Will my hashing cache keys get a conflict?

April 26, 2011 By Shuyang Zhou

The short answer to the title question is YES. However a longer version is : After LPS-16789 you don't really need to worry about it. The possibility for seeing an actual conflict is negligible for most people in most cases.

If your system is pursuing 100% safety in any case, stop reading this blog, go to LPS-16744, that is what you need.

However, if you are willing to take a little risk (It is very very low, keep reading you will see the actual number) by hashing your cache key for store, the reward will be a performance boost on old generation gc improving.

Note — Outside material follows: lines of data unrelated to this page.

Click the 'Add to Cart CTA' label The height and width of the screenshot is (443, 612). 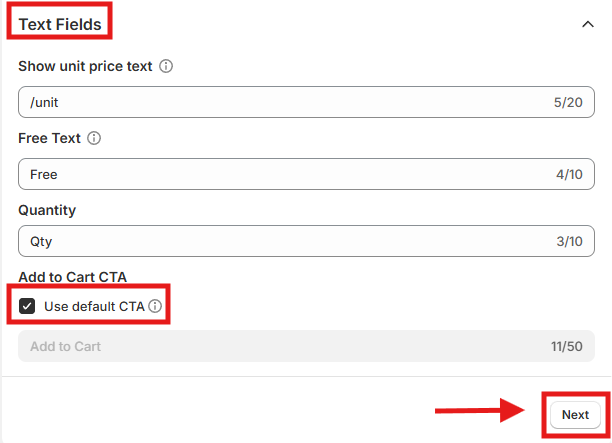[x=73, y=277]
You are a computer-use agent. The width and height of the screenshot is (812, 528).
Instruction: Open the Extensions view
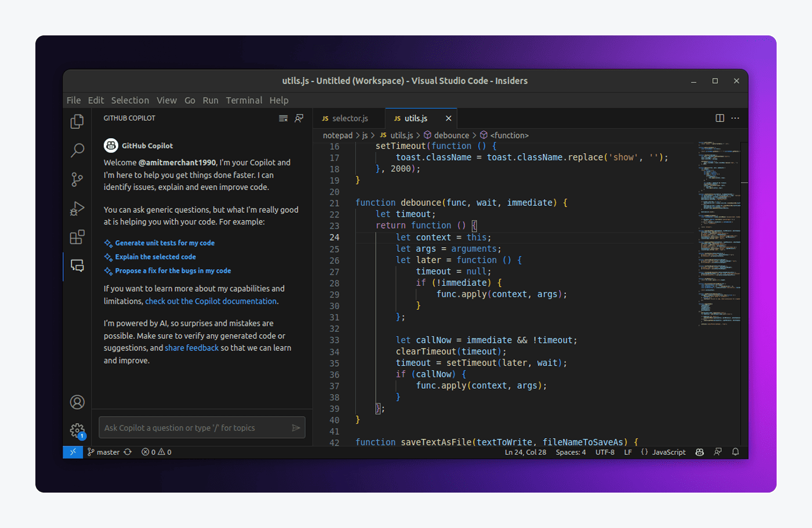coord(77,237)
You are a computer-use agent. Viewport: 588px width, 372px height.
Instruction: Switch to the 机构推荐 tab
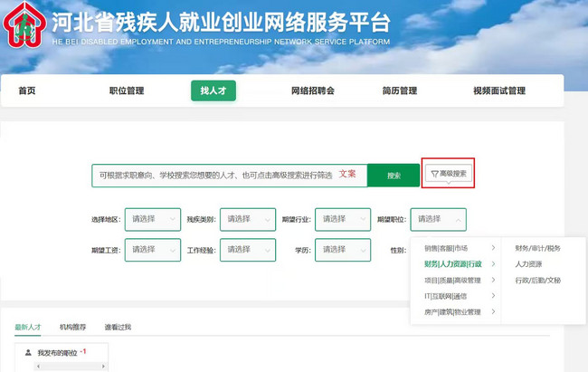[75, 327]
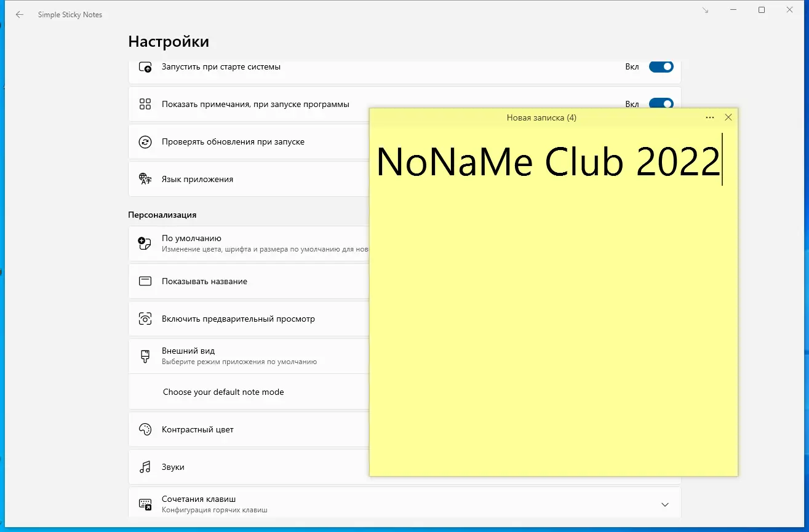Expand the Сочетания клавиш section chevron
The height and width of the screenshot is (532, 809).
point(665,504)
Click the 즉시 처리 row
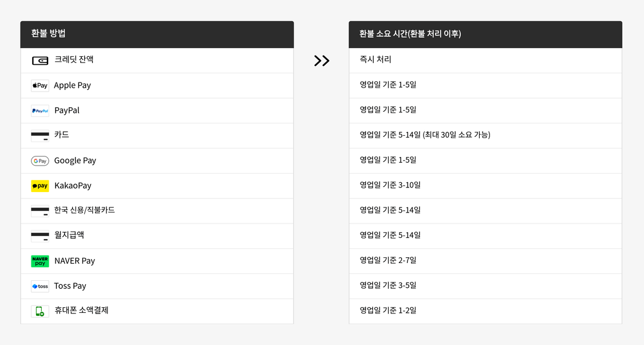644x345 pixels. pos(485,60)
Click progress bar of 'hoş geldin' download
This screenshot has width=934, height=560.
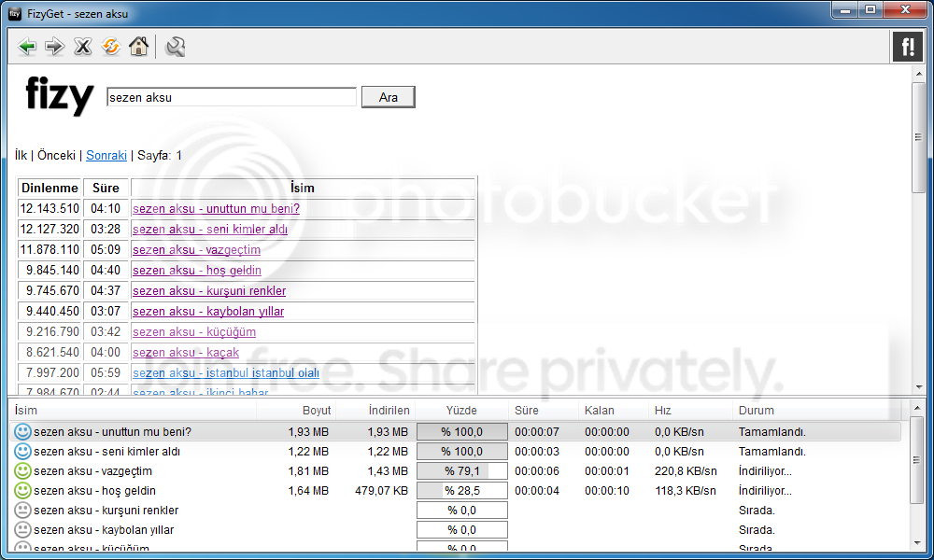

Let's clarify some conceptions first:

  1. No hashing algorithm is strong enough to prevent any conflict from unlimited input source. The reason is there is no one-to-one mapping from an umlimited space to a fixed size space.
  2. No system is 100% safe. Are you sure your colo will never have a power failure? Or your hardware will never have a "heart attack"? (Even the EARTH can not live for ever).

Your system will eventually halt, either by an exceptional reason or for an on schedule maintaining. So if the hashing conflict possibility is lower than those non-preventable situations, I suggest you to just let it go, the performance pay back for this will be much more worthy than your sacrifice.

Before I start to do math for caculating the hashing conflict possibility, I have to make an assumption.

Like no hashing algorithm is strong enough, no hashing algorithm can do the mapping in an absolutely even manner. Liferay's HashCodeCacheKeyGenerator is using the following formula(which is the exact same algorithm as java.lang.String.hashCode() using):

Hash(s) = s[0]*31^(n-1) + s[1]*31^(n-2) + ... + s[n-1]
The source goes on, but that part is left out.